The internet has grown from primarily a means of communication to something deeply intertwined with all of our financial lives. People freely access their credit cards, investments and bank accounts on cell phones, tablets and computers from anywhere in the world.
Financial organizations invest great sums of time and money to defend their digital fortresses, but the number of security breaches is on the rise. In 2015, PricewaterhouseCoopers reported a 38 percent increase in such incidents from the previous year, according to the firm’s most recent Global State of Information Security Survey.
Then there is the cost: Cyber-crime costs the global economy $400 billion annually, according to the Center for Strategic and International Studies.
How should investors protect themselves from cyber security risks? Obvious recommendations include password protection for cell phones, periodically changing passwords and refraining from using public wi-fi to conduct private business. You should refrain from using the same credentials for multiple sites. Password management programs can help track and evaluate the strength of your various login credentials and require one master password, which would be the only one you need to remember.
Then there are additional, more complex steps we all can take to protect our financial information. Multi-factor authentication is one increasingly popular method: This method helps verify that the person logging-in is not an imposter, thanks to prompts requiring that he or she share information in addition to a password.
Some companies even require a pre-arranged security question. However, this measure may be meaningless if your other confidential data has been hacked.

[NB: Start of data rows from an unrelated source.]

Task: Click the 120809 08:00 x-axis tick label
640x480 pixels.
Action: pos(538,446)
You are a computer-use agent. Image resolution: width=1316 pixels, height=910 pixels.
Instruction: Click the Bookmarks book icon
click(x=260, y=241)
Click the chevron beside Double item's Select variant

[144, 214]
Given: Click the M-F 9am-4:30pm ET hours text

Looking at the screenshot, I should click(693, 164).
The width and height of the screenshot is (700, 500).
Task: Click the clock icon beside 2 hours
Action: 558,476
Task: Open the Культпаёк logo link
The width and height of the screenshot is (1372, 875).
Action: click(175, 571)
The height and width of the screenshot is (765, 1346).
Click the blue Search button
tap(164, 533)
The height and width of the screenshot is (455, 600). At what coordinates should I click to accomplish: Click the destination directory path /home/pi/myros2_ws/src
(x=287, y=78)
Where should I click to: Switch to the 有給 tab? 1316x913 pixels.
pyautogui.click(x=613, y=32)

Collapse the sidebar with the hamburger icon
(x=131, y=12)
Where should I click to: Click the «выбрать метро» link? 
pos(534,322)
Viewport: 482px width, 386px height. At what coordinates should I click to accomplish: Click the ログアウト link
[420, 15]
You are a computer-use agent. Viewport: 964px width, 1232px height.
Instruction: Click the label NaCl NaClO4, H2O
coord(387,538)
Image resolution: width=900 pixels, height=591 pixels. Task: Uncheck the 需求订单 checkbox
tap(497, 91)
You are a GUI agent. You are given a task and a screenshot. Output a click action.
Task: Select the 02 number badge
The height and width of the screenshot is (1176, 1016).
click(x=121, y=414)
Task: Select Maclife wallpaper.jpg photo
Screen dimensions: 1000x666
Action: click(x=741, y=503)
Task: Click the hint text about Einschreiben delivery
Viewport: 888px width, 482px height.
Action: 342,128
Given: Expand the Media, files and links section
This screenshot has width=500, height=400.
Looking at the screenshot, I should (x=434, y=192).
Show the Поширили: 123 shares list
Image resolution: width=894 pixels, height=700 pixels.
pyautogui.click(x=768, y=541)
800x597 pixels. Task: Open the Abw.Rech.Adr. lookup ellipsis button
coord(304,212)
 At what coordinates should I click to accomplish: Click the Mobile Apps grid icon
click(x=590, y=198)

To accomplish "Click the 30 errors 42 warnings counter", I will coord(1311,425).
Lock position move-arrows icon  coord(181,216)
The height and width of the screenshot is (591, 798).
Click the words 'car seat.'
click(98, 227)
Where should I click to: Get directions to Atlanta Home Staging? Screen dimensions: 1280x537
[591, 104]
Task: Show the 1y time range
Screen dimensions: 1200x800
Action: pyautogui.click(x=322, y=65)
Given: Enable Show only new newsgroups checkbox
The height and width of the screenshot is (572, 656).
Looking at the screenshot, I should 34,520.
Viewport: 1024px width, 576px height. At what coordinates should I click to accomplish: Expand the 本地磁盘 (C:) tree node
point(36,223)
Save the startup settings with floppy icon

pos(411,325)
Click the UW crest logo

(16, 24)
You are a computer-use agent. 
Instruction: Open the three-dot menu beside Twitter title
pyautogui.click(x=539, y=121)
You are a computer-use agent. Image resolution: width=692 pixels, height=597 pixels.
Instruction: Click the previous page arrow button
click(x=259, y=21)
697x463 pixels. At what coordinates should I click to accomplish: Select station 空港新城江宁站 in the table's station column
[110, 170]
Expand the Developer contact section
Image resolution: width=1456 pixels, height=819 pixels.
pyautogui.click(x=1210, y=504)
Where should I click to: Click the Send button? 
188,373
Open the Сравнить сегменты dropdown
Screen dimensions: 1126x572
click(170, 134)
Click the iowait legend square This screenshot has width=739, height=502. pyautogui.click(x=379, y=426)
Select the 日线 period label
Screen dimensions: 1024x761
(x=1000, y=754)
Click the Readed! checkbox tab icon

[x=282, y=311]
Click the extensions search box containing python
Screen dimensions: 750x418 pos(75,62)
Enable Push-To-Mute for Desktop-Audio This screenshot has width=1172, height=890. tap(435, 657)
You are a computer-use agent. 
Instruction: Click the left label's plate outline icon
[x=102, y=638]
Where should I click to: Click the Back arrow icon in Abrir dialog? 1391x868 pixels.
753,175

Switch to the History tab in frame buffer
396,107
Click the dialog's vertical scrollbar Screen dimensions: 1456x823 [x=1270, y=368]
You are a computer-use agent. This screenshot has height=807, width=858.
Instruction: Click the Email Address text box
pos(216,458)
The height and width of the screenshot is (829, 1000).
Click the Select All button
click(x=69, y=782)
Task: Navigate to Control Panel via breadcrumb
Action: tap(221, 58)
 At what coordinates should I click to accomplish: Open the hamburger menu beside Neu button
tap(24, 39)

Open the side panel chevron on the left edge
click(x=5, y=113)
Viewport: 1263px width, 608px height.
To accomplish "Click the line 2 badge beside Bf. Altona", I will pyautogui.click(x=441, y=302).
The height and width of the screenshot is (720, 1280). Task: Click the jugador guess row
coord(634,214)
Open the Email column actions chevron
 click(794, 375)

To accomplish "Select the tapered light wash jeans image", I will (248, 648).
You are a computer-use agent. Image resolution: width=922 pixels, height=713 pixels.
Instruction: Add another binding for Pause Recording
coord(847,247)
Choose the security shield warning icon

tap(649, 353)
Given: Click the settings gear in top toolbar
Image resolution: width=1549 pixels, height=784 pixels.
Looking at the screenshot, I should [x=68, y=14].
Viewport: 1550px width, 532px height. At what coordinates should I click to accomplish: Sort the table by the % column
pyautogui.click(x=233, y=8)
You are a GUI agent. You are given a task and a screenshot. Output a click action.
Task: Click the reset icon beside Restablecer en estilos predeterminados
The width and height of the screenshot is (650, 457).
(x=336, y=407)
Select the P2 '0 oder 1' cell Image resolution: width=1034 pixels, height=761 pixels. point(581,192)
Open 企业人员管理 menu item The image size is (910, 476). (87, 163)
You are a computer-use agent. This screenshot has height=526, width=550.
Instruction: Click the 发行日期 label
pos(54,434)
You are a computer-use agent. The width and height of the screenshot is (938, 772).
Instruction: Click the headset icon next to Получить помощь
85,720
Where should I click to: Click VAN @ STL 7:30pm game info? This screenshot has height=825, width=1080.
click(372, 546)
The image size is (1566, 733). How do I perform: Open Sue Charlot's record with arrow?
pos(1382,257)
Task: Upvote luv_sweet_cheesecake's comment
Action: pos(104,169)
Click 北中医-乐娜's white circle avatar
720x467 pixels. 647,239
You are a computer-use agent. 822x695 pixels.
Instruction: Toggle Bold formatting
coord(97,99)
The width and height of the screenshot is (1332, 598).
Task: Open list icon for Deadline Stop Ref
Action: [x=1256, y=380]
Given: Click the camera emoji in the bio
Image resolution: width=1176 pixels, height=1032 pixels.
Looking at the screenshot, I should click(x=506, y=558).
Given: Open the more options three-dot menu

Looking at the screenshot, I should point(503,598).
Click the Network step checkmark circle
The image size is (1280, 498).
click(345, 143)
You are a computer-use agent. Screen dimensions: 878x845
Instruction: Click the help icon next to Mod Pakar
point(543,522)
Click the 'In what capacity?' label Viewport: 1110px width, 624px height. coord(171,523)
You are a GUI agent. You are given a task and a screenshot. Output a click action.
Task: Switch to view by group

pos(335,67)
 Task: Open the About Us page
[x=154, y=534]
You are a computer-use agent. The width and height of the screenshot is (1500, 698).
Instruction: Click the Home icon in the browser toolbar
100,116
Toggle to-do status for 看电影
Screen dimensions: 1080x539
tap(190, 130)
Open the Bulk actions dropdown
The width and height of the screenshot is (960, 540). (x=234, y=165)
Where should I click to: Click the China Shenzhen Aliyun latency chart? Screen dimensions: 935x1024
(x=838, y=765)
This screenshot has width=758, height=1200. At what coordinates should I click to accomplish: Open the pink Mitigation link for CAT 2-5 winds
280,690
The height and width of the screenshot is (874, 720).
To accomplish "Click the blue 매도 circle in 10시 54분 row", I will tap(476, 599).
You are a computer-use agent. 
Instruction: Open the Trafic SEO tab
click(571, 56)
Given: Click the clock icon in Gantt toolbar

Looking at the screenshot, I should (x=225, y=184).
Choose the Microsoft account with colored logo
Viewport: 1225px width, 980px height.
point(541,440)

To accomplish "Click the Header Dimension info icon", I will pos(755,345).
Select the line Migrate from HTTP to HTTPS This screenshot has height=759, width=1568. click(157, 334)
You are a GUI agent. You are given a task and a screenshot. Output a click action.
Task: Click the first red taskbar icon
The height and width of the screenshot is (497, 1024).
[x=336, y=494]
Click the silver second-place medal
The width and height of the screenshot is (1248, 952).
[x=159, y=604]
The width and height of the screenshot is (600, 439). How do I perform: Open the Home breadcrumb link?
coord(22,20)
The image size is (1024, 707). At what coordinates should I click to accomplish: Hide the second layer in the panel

Other companies issue a numeric code to accompany your password. This is a random combination created in real time, which did not exist a minute ago and will not be valid a minute from now. The code is generated while you are logging in, and sent by text or email. While this strategy is better than nothing, it can still be problematic if your cell phone or email is compromised.
The next level of security is an “authentication token.” This is a device the size of a key fob, connected by satellite, like the pagers of yesteryear.
When you press a button on the token, a new code is created and synched with your investment account.
This is a common feature on corporate bank accounts but is far less common with individual ones. The reason? Cost, and the perception that investors do not want the extra log-in hassle.
We are very pleased, however, that Charles Schwab makes this feature available at no cost to our clients for accounts custodied there. Schwab is also prepared to handle unexpected events that might arise with the token.
Say, for instance, that you land in Paris after an overnight flight and realize that your token is sitting back home on your nightstand. With an alternative authentication process, Schwab will then provide you with an alternative code that works for a set period of time.
And, for the minor inconvenience of an extra log-in step, you will enjoy a higher level of security against the increasing frequency of web-based data breaches and the tremendous problems those breaches create.